> [WRITTEN PROBLEM]:
Edit the data from the line with "Task: Select the drug name Репаглинид" to the line with "[x=197, y=172]", replacing "Select" with "Choose" and leaving everything else as it is.

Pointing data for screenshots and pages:
** Begin **

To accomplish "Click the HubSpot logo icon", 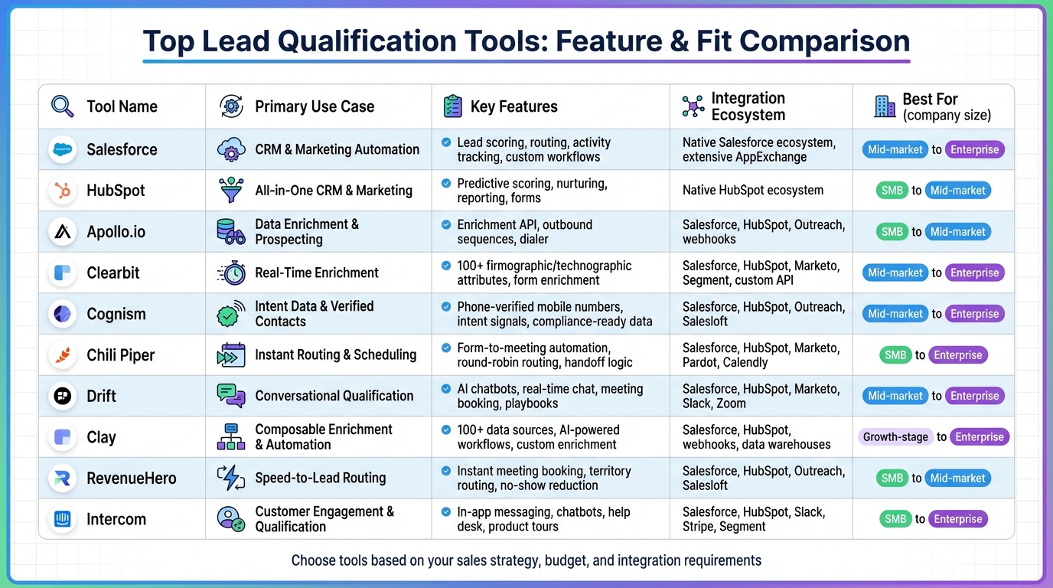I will [63, 191].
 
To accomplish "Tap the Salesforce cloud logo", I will [63, 149].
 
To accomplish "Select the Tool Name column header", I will [122, 106].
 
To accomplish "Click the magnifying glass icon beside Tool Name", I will [63, 106].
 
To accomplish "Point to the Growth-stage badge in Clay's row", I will [895, 437].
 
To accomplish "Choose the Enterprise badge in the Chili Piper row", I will [957, 355].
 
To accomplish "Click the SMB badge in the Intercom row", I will [895, 519].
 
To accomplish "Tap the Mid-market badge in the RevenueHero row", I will [957, 479].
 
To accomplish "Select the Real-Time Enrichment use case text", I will [317, 273].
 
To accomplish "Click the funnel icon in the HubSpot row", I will [231, 191].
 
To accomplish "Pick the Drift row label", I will [102, 396].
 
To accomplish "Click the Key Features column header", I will [513, 106].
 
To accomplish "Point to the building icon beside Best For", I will [885, 106].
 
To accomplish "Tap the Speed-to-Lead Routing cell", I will [320, 478].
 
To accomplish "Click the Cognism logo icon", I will [63, 314].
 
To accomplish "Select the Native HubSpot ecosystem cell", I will [753, 190].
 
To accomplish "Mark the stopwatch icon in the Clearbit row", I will [231, 273].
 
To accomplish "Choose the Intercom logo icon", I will [63, 519].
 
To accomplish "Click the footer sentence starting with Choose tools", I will [526, 560].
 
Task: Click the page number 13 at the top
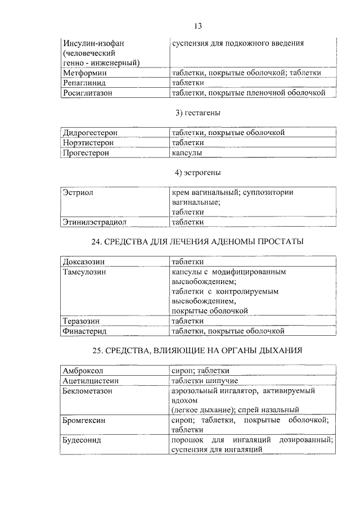[x=197, y=26]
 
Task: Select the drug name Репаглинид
[x=85, y=83]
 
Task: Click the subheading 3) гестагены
[x=197, y=113]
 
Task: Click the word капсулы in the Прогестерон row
[x=187, y=152]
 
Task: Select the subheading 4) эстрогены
[x=197, y=172]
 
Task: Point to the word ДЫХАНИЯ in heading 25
[x=278, y=350]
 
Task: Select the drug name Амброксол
[x=84, y=371]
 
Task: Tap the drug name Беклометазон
[x=88, y=390]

** End **

> [REPLY TO THE EXERCISE]:
Task: Choose the drug name Репаглинид
[x=85, y=83]
 
Task: Click the subheading 3) гестагены
[x=197, y=113]
 
Task: Click the word капсулы in the Прогестерон row
[x=187, y=152]
 
Task: Choose the subheading 4) эстрогены
[x=197, y=172]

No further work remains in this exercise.